Instrumentation-based Profiling on JVMs is Broken!
Last year, we looked at how well sampling profilers work on top of the JVM. Unfortunately, they suffer from issues such as safepoint bias and may not correctly attribute observed run time to the correct methods because of the complexities introduced by inlining and other compiler optimizations.
After looking at sampling profilers, Humphrey started to investigate instrumentation-based profilers and found during his initial investigation that they were giving much more consistent numbers. Unfortunately, it became quickly clear that the state-of-the-art instrumentation-based profilers on the JVM also have major issues, which results in profiles that are not representative of production performance. Since profilers are supposed to help us identify performance issues, they fail at their one job.
When investigating them further, we found that they interact badly with inlining and other standard optimizations. Because the profilers we found instrument JVM bytecodes, they add a lot of extra code that compiler optimizations treat as any other application code. While this does not strictly prevent optimizations such as inlining, the extra code interferes enough with the optimization that the observable behavior of a program with and without inlining is basically identical. In practice, this means that instrumentation-based profilers on the JVM are easily portable, but they can’t effectively guide developers to the code that would benefit most from attention, which is their main purpose.
Profilers that do not capture production performance will misguide us!
While they can still identify the code that is activated most often, the interaction with optimizations means that developers see mostly unoptimized behavior. With today’s highly optimizing compilers this is unfortunate, because we may end up optimizing code that the compiler normally would have optimized for us already, and we spend time on things that likely won’t make a difference in production.
Let’s look at an example from our paper:
In this arguably a little contrived example, we use some kind of framework,
for which we have actions that the framework applies for us.
This is probably a worst case for profilers that instrument bytecodes.
Here, the execute()
methods would be identified as the most problematic
aspect. Though, they don’t do anything.
A just-in-time compiler like HotSpot’s C2,
would likely end up seeing a bimorphic call site to execute()
and inline both methods.
And if the compiler heuristics are with us, it might even optimize out the empty loop
in the framework.
So, if we assume a sufficiently smart compiler, here our inefficient code,
that’s forced on us by a framework, is being taken care of by the compiler.
And a good profiler, would ideally guide us to the bubbleSortById(.)
as being of interest.
Typically, we’d expect to get a good speedup here by switching to a more suitable
sort, especially since we implicitly assume there are many actions so that this code matters
in production.
To me this means, instrumentation-based profilers can only be a matter of last resort when sampling with its own flaws fails. They are just not useful enough as they are.
Can we do better than profilers that instrument bytecode?

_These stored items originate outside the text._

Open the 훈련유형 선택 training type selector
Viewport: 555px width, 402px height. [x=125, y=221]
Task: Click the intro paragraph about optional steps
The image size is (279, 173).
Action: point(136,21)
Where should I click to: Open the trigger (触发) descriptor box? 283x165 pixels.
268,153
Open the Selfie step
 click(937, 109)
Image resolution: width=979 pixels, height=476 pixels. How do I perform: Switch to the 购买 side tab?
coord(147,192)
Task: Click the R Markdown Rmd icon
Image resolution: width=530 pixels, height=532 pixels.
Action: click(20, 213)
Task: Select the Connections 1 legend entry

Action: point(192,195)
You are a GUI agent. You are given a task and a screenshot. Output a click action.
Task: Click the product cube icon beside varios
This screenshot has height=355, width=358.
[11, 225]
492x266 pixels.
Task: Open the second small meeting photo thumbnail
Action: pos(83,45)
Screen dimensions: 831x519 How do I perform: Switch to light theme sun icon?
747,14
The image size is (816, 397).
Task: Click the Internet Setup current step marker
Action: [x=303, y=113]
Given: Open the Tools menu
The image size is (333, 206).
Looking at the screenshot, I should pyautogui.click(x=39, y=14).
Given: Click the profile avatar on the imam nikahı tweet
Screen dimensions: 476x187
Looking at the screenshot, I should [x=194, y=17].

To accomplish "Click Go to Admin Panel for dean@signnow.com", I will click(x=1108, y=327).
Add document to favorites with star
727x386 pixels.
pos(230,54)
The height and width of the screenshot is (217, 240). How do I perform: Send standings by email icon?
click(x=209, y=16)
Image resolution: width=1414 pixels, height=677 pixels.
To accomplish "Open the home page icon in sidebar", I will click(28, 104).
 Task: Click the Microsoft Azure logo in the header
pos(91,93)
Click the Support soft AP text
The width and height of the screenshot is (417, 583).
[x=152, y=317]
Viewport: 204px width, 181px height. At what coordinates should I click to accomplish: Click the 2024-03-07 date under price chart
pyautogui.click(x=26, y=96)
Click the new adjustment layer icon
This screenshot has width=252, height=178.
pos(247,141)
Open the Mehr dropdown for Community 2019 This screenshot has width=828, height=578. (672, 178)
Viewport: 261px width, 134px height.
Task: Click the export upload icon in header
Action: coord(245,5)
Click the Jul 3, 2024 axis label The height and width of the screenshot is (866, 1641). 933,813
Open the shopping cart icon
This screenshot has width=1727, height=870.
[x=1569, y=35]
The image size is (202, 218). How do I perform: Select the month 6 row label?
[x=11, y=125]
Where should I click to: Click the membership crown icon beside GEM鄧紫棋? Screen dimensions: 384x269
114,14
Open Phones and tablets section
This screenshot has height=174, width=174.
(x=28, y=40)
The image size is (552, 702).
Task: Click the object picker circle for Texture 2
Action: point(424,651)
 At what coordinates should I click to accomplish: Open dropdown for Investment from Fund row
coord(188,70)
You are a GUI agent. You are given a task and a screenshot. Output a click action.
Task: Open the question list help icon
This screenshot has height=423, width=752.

At the time, Humphrey was quite in favor of instrumentation, because it gives very consistent results. So, he wanted to make the results of instrumentation-based profilers more realistic. Inspired by the work of Basso et al., he built an instrumentation-based profiler into the Graal just-in-time compiler that works more like classic instrumentation-based profilers for ahead-of-time-compiled language implementations.
The basic idea is illustrated below:
Instead of inserting the instrumentation right when the bytecode is loaded, for instance with an agent or some other form of bytecode rewriting, we move the addition of instrumentation code to a much later part of the just-in-time compilation. Most importantly, we insert it only after inlining and most optimizations are performed. To keep the prototype simple, we insert the probes right before it is turned into the lower level IR. At this point, there are still a few optimizations to be performed, including instruction selection and register allocation. Though, in the grand scheme of things, these are minor.
How much better is it?
With his prototype, Humphrey managed to achieve not only much better performance than classic instrumentation-based profilers, but also minimize interference with optimizations. For a rough idea of the overall performance impact of this approach, let’s have a look at Figure 2:
With a few extra tricks briefly sketched in the paper, we get good attribution of where time is spent, even in the presence of inlining, reduce overhead, and benefit from the more precise results of instrumentation, because it does not have the same drawbacks of only occasionally obtaining data.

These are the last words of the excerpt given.